_Assignment:_ Locate every line in the records below that contains the word "header", and copy each one.

Exercise materials section start

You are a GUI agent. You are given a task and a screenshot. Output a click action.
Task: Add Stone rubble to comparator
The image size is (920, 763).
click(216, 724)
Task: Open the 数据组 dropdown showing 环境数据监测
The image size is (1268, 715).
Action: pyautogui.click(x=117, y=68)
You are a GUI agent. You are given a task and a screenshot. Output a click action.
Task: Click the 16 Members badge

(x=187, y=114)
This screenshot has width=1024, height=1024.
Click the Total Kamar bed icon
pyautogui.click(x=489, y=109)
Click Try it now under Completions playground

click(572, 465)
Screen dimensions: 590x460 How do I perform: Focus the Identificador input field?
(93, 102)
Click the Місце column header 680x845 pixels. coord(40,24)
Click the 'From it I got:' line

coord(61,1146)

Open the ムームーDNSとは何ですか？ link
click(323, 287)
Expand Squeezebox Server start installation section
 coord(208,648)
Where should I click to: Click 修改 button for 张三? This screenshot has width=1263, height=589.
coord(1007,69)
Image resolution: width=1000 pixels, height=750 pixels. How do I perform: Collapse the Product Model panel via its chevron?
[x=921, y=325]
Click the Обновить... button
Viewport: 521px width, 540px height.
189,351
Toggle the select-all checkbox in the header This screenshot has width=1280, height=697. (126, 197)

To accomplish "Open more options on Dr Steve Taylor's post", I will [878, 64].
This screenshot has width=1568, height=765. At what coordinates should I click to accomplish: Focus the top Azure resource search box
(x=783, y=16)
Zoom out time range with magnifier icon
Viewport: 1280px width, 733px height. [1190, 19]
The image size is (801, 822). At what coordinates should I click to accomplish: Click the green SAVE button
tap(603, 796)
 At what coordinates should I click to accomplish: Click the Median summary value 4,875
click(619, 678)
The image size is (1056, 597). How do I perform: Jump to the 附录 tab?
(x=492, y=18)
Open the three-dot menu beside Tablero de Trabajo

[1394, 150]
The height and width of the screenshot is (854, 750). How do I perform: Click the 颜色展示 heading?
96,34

Exercise materials section end

_Answer to this problem:_
Click the Місце column header 680x845 pixels. coord(40,24)
Toggle the select-all checkbox in the header This screenshot has width=1280, height=697. (126, 197)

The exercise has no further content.